Selain berbiaya murah, calon perseorangan juga memiliki waktu sosialisasi yang lebih panjang ke pendukung. Calon perseorangan lebih efektif dalam menggalang dukungan sejak proses pengumpulan KTP warga sebagai syarat pencalonan.
Karena itulah pencalonan melalui jalur perseorangan memiliki keuntungan yang lebih banyak ketimbang jalur parpol yang penuh dengan syarat administratif dan finansial. Salah satu syarat yang kerap menjadi polemik hingga sekarang adalah soal mahar politik untuk membeli kursi anggota dewan yang nilainya sangat fantastik.
Aceng Fikri yang sukses mengukir prestasi politiknya dengan membuka akses menjadi Bupati Garut melalui jalur perseorangan menjadi motivasi politik bagi para penerusnya di daerah yang terkenal dengan produk dodol ini.
Cerita kesuksesan Aceng melewati proses pencalonannya berawal dari proses pengumpulan KTP warga yang berbulan-bulan lamanya. Waktu itu Aceng dan Dicky berhasil mengantongi 74.810 KTP warga Garut yang siap mendukungnya.
Proses inilah yang menurut Aceng menjadi kelebihan calon perseorangan. Sejak awal pengumpulan KTP calon perseorangan sebetulnya sudah melakukan kampanye sekaligus sosialisasi pencalonan.
Waktu kampanye yang panjang ini tidak dimiliki oleh calon dari parpol. Pasalnya, untuk mendapatkan dukungan partai biasanya butuh proses panjang yang sudah menguras energi, biaya, dan waktu. Semua proses ini belum tentu berakhir dengan dukungan yang pasti.
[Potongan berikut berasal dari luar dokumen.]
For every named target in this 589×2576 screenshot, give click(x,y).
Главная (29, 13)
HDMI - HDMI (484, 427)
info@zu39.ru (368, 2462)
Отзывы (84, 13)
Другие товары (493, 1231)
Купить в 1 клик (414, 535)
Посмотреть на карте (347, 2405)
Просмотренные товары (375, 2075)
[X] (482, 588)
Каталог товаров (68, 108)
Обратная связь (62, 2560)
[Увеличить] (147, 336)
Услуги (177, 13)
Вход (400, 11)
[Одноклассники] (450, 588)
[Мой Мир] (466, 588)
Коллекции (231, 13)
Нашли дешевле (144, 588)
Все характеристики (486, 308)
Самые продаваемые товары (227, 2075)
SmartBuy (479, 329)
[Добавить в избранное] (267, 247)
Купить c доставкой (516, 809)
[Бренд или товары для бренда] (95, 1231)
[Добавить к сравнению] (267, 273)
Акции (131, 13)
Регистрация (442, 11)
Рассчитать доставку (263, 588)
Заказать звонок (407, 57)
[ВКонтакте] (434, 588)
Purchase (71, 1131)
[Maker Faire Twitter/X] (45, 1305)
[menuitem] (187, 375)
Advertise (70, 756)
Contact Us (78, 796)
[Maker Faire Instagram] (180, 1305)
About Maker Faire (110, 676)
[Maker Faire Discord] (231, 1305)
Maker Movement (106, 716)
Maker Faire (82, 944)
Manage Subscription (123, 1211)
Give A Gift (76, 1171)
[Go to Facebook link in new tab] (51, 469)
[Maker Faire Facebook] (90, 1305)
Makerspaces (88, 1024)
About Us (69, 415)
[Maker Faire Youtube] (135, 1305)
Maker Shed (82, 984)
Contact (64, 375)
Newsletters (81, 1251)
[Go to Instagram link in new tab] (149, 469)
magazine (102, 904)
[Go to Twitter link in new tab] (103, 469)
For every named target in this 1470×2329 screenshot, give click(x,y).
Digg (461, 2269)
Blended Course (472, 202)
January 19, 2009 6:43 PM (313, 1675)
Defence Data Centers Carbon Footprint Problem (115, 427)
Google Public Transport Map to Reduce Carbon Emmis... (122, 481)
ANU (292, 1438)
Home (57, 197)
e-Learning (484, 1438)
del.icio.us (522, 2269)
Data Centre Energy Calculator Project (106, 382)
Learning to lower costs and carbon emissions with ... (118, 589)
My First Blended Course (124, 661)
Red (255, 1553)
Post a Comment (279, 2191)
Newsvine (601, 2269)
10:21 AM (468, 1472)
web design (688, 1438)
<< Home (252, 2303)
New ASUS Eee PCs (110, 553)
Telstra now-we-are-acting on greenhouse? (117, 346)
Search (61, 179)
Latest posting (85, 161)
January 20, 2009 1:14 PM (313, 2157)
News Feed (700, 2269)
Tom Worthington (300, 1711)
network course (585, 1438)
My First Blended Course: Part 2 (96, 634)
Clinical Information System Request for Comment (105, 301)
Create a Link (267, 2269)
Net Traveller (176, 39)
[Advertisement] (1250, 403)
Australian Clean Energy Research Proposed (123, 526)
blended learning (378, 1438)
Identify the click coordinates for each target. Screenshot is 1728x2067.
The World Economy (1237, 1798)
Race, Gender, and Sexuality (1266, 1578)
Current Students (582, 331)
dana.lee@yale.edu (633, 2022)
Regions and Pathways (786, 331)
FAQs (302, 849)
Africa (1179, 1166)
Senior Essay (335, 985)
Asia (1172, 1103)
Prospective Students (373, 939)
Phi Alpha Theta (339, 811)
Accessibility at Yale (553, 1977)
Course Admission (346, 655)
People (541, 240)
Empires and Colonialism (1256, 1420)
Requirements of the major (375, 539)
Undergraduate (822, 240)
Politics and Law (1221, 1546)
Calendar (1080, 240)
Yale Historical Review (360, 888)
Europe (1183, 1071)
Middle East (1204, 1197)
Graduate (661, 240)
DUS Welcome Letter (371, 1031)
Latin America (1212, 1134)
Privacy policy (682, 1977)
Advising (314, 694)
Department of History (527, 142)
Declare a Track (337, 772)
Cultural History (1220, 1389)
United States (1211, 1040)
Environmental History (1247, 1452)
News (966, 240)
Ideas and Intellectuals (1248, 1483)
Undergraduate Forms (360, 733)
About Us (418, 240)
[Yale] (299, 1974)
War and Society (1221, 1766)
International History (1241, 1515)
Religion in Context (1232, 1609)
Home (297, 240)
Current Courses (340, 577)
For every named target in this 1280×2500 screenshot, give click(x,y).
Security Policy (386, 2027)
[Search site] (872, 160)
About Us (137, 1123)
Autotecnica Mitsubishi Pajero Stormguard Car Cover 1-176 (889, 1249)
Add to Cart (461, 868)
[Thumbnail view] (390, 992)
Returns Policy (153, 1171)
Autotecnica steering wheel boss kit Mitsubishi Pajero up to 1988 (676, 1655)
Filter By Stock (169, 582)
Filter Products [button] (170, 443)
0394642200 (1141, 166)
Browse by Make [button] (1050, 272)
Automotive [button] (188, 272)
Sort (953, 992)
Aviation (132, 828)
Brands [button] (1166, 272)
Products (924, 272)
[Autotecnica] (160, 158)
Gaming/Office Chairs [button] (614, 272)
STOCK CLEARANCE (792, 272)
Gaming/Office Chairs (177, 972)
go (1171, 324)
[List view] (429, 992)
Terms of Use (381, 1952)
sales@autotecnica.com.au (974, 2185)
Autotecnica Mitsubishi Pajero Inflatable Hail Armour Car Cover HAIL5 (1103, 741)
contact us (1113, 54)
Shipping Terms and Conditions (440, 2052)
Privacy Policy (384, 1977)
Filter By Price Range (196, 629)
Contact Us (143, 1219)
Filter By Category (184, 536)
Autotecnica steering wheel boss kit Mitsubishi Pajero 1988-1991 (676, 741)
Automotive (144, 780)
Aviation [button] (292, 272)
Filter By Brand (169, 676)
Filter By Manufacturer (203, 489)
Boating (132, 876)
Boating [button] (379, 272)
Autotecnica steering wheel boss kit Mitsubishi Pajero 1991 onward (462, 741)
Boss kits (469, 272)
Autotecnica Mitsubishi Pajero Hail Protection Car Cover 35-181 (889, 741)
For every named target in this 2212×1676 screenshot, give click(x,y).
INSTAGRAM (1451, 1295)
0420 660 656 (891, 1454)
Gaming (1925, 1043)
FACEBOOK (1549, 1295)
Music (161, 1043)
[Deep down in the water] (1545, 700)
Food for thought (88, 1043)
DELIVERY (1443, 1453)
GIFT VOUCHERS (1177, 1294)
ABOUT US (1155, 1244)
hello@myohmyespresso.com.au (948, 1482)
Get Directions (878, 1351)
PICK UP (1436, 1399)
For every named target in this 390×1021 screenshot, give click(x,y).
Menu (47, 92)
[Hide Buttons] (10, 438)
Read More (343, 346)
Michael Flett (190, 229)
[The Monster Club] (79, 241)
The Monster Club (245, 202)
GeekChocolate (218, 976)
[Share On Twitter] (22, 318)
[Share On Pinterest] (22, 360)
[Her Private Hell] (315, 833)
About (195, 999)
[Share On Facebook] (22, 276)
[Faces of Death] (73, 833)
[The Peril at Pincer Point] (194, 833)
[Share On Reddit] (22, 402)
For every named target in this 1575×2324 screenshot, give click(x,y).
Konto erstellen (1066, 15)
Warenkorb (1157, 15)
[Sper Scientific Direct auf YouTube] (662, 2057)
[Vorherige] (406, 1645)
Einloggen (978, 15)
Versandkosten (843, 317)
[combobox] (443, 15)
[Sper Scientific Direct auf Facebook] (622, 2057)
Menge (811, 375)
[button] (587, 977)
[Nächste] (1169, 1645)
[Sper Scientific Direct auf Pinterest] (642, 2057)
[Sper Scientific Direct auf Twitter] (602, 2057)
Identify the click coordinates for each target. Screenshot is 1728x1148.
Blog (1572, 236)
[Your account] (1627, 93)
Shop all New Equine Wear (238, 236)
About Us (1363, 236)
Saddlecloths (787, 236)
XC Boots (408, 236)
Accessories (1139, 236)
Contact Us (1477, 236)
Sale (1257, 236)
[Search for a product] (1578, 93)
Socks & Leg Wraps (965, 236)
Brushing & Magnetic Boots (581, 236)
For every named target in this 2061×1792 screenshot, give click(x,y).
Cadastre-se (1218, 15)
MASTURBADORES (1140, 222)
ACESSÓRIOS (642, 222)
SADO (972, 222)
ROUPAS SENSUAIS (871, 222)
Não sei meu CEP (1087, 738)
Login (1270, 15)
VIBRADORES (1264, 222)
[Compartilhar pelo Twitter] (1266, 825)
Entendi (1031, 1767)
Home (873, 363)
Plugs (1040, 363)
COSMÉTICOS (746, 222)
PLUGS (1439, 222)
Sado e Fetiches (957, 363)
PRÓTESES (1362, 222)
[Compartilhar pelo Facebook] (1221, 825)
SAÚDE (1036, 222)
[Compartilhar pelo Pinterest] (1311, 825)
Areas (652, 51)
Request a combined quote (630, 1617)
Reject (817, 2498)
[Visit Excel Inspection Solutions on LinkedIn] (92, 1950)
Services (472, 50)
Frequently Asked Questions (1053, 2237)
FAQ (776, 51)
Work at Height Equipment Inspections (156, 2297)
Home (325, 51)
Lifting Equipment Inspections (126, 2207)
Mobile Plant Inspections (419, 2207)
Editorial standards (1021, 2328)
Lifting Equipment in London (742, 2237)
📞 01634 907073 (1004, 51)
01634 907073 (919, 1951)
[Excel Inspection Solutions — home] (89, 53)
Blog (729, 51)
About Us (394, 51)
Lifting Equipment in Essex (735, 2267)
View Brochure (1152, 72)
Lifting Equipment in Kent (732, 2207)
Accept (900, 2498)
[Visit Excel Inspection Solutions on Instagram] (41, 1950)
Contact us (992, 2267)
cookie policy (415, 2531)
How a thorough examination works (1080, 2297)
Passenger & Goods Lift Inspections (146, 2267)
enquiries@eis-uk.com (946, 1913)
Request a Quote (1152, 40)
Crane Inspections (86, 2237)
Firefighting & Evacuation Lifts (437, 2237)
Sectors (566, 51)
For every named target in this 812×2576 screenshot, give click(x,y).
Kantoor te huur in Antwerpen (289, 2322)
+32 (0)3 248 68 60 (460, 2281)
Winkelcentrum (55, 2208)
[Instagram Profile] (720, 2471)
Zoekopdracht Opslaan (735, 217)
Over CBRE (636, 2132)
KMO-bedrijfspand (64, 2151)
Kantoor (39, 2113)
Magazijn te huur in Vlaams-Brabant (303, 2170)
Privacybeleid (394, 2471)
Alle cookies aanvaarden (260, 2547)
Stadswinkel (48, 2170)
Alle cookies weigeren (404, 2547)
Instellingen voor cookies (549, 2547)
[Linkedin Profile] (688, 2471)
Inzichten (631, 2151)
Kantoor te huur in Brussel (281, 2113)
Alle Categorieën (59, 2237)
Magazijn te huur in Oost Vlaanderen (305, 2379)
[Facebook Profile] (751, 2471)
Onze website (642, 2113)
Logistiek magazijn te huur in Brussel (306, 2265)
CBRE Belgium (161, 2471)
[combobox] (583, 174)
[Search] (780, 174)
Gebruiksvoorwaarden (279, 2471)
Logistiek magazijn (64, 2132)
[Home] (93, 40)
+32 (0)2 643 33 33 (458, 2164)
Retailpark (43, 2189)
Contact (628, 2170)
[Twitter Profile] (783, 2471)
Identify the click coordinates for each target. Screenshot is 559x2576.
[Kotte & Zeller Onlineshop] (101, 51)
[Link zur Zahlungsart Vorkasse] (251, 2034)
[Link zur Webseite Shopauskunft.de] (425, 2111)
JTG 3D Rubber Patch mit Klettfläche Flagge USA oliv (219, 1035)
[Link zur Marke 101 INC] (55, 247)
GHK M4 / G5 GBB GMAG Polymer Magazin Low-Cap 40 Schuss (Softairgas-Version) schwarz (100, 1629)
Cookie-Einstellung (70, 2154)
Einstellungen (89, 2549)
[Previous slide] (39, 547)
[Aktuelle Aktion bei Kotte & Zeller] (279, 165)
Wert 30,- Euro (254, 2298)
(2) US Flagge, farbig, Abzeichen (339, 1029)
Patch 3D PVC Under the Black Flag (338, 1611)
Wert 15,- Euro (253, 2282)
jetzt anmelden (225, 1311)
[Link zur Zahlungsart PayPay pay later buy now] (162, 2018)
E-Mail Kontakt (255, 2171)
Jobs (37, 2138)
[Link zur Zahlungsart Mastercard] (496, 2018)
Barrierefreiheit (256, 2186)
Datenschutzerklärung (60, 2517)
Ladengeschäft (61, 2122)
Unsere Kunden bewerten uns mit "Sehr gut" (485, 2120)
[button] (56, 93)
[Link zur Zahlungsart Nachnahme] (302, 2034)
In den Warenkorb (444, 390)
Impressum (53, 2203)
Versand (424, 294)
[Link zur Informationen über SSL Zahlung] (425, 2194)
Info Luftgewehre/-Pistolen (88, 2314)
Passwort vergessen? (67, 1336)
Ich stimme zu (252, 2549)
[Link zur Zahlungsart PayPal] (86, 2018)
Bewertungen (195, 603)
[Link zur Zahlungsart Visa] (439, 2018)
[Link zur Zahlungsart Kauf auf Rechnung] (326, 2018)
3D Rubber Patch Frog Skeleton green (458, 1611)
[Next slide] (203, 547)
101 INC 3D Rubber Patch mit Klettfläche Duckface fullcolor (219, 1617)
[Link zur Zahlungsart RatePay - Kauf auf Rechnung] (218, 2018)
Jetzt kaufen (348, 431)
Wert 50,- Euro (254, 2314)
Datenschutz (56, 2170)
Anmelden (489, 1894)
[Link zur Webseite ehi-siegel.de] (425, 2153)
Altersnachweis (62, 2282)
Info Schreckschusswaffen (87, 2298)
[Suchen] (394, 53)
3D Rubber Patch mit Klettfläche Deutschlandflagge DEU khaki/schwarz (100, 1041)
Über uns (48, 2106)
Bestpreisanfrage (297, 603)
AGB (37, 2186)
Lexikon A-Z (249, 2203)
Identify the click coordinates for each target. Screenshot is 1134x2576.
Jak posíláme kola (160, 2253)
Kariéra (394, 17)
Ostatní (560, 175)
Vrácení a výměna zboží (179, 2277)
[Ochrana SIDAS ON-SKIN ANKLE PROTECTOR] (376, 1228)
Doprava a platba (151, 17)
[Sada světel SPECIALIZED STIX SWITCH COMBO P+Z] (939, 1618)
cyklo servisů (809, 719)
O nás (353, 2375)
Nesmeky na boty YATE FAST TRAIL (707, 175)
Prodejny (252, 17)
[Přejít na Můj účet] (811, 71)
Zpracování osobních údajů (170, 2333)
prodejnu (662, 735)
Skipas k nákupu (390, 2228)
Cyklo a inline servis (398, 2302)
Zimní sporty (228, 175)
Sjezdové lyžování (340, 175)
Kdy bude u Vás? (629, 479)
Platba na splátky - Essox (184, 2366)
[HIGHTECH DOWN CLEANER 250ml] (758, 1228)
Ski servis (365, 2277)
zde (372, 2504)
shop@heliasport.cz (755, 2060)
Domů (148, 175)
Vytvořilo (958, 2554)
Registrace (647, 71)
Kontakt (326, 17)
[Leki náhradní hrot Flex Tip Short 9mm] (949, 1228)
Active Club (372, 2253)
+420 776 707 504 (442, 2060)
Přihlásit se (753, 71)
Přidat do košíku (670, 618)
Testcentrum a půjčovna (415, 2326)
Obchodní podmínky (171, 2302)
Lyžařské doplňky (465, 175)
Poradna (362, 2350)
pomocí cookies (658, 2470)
Hadirnya calon perseorangan dalam pilkada tentu memilki imbas politik secara langsung kepada parpol. Calon perseorangan membuat kompetisi semakin kompleks dan ketat. Kompetisi ini bisa saja terjadi di internal partai yang mengusung kader sendiri, atau antarpartai yang berkoalisi, atau antara paslon yang diusung partai dengan paslon perseorangan.
UU No.12 Tahun 2008 yang langsung diterapkan dalam Pilkada 2008 memperlihatkan fenomena pertarungan yang meningkat dalam kontestasi politik lokal. Untuk Garut, meningkatnya tensi pertarungan terlihat dari animo masyarakat untuk mendaftarkan diri sebagai calon melalui jalur perseorangan.
Untuk diketahui, Pilbup Garut 2008 merupakan pemilihan bupati pertama yang dilakukan secara langsung oleh rakyat dengan jumlah peserta sebanyak 7 paslon. Paslon yang diusung parpol sebanyak 4 kandidat sementara 3 paslon lainnya merupakan calon perseorangan.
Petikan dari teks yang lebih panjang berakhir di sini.